Although the game-play mechanics are nearly identical to that of Capcom's megaselling Resident Evil series, Dino Crisis manages to give players a new and pulse-quickening gaming experience. Players take on the role of Regina, a member of an elite squad of military agents sent to find and rescue a missing scientist named Dr. Kirk. The best things here are the dinosaurs themselves; the raptors move with such speed and grace, it's extraordinarily creepy. A first-rate musical score responds well to what's happening in the game and adds to the thrills. PlayStation, $50.

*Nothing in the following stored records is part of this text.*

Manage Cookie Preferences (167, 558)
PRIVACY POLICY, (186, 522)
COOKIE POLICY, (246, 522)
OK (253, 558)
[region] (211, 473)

The latest Final Fantasy title tells the story of Squall Leonheart and his band of five cadets, who join a resistance group and eventually become involved in a battle to save time itself. The action, featuring an extensive battle and magic system, takes place across massive landscapes and in outer space. One result of this title's emphasis on story line, though, is that this game is more linear than previous entries in the series; you have to complete particular tasks in a particular sequence or you stay stuck in one chapter. PlayStation, $50.



This title, the first "must-have" for the new Dreamcast console, is the closest experience yet to watching an actual game. But the title delivers more than looks. Its controls are intuitive and approachable, even for beginning players. This is video-game football at its finest. Dreamcast, $50.



The planet of Goldwood has been taken over by the evil alien Mizar and his horde of drones, and it's up to the Jet Force Gemini team to wipe out the deadly threat and rescue the Ewok-looking inhabitants of Goldwood, known as the Tribals. Players alternately control three different characters, each of whom has special abilities that come into play throughout the game. One drawback: The game can get tedious in levels that require visits from all three characters. Nintendo 64, $60.

CAPTION: From top: Dino Crisis, Final Fantasy VIII, NFL 2K, Age of Empires II.